◆ Task directions ◆
Which lines run from the one containing "Instruction: Click the AWS logo in header" through the end of the data? Write them out exactly, with the pictures left out.

◆ Records for this exercise ◆
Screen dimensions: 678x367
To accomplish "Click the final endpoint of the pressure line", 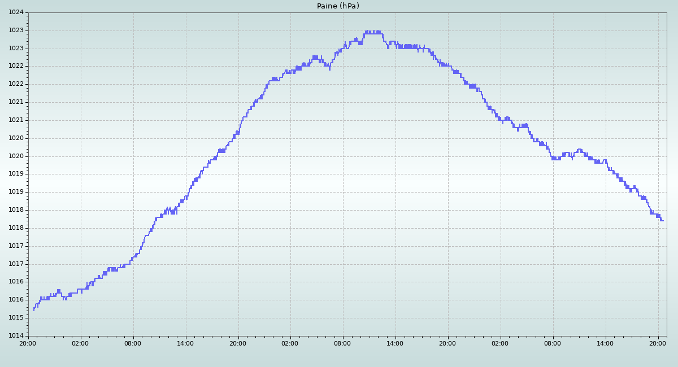I will (x=663, y=221).
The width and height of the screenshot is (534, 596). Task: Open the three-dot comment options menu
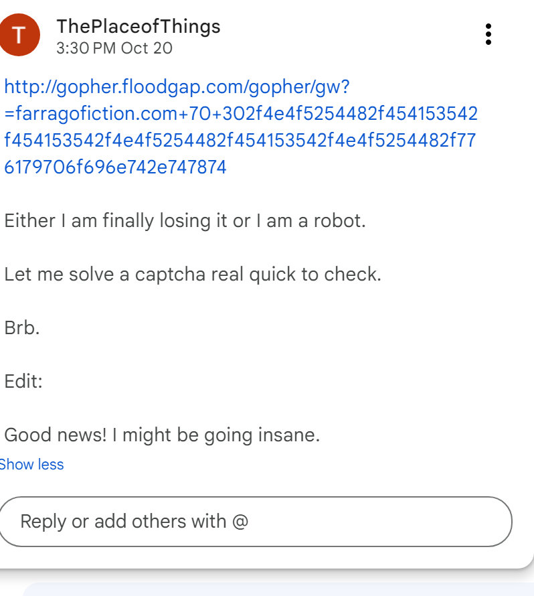pos(488,34)
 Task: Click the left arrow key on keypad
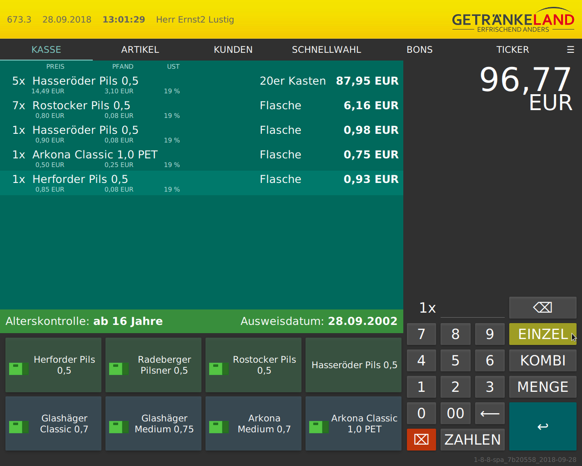point(490,413)
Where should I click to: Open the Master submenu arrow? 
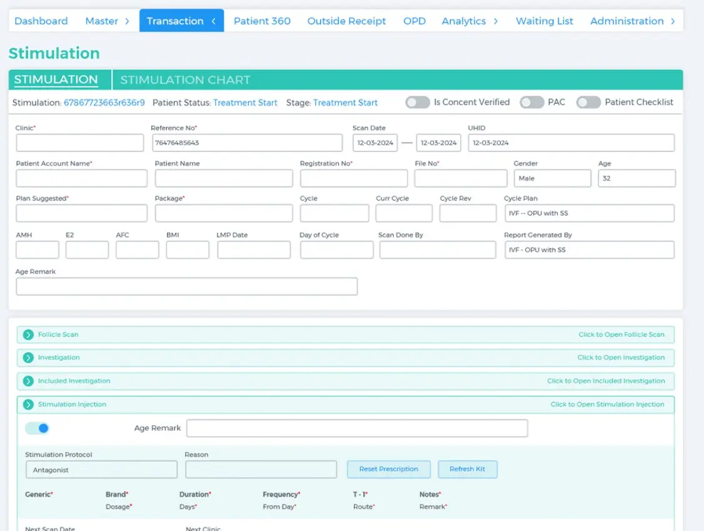[126, 21]
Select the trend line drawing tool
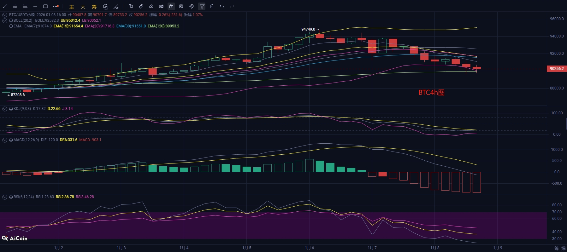The width and height of the screenshot is (567, 252). pos(5,6)
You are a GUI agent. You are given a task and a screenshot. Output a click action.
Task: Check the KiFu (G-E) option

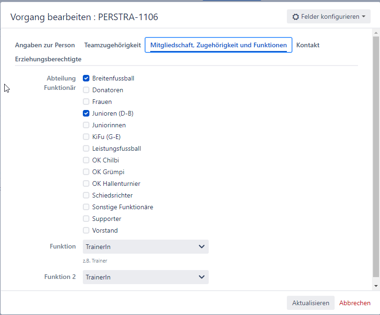86,137
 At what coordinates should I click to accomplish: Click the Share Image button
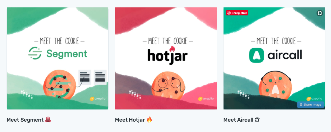(x=311, y=105)
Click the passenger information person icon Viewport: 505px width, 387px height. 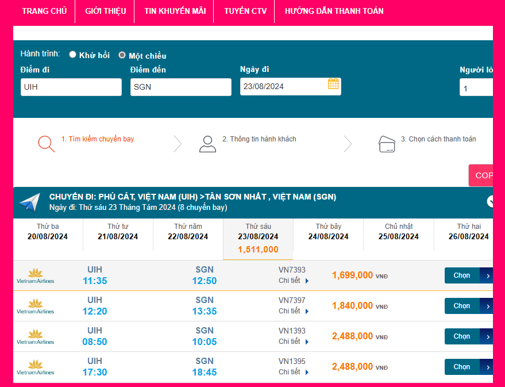pyautogui.click(x=207, y=143)
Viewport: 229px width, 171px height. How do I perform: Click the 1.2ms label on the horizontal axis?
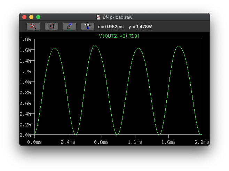click(x=134, y=142)
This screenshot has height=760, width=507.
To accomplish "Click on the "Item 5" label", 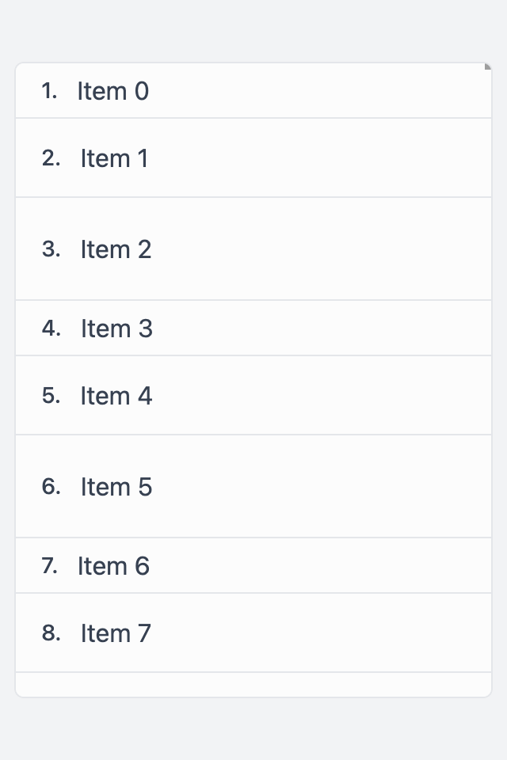I will click(116, 486).
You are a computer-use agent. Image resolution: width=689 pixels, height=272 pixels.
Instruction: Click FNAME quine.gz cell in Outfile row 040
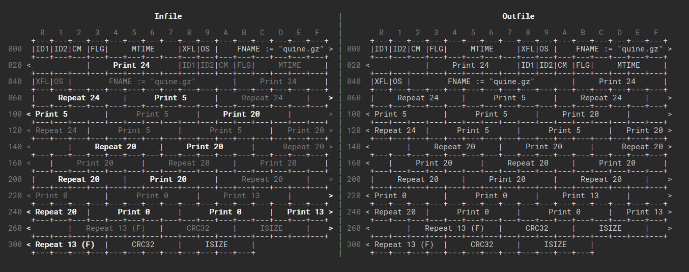(491, 81)
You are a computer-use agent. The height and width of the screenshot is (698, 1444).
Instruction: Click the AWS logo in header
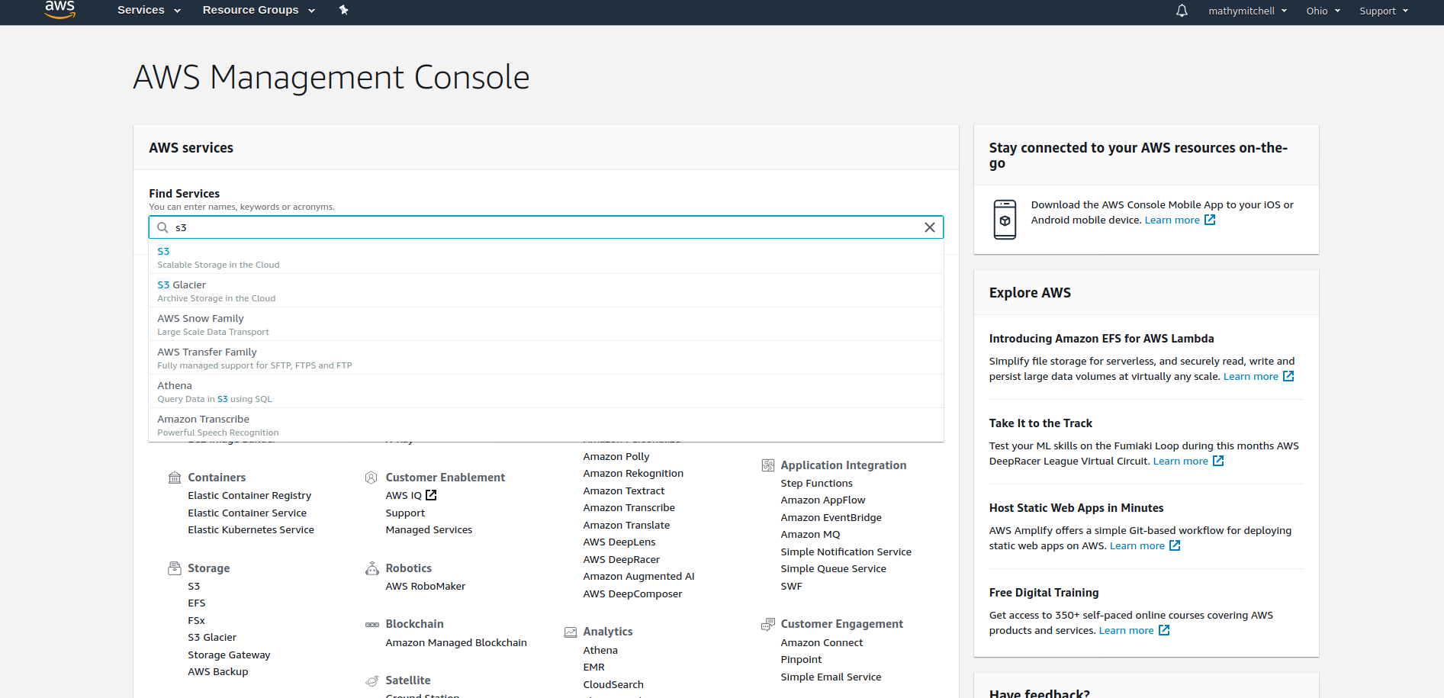point(59,10)
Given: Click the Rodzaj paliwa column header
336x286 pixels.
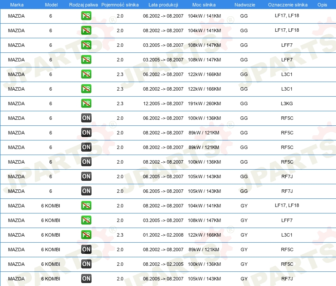Looking at the screenshot, I should tap(83, 4).
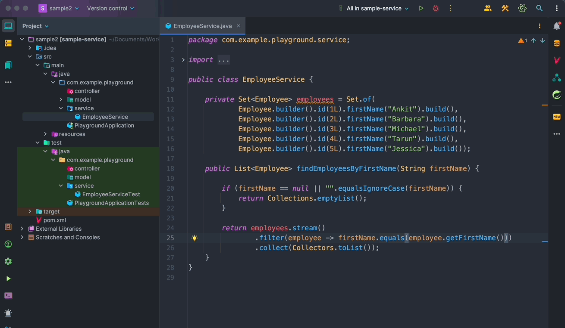The width and height of the screenshot is (565, 328).
Task: Open the Version control menu
Action: [x=110, y=8]
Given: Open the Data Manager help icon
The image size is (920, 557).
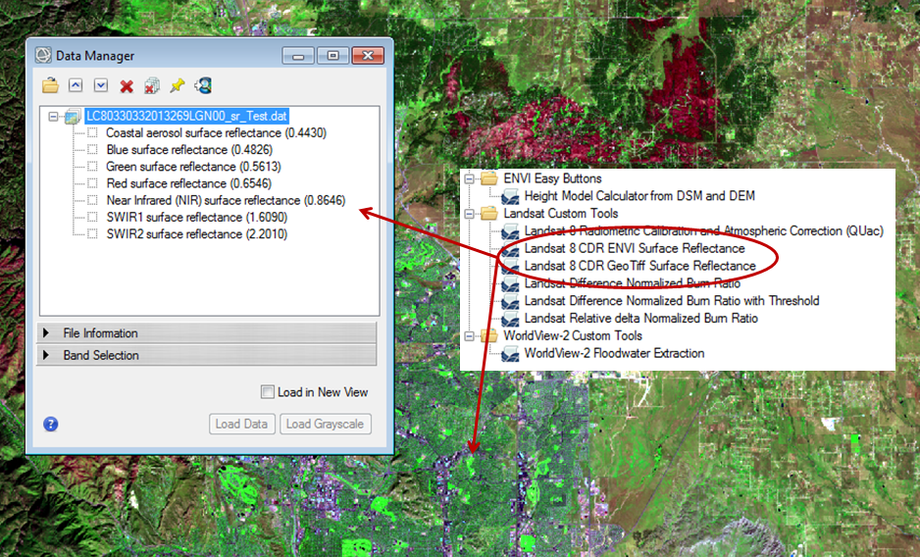Looking at the screenshot, I should coord(51,424).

◆ Output of the exercise ◆
Instruction: Click the AWS logo in header
point(59,10)
Given: Click the Rodzaj paliwa column header
336x286 pixels.
Looking at the screenshot, I should tap(83, 4).
The width and height of the screenshot is (565, 328).
Task: Open the Version control menu
Action: [x=110, y=8]
Given: Open the Data Manager help icon
The image size is (920, 557).
Looking at the screenshot, I should coord(51,424).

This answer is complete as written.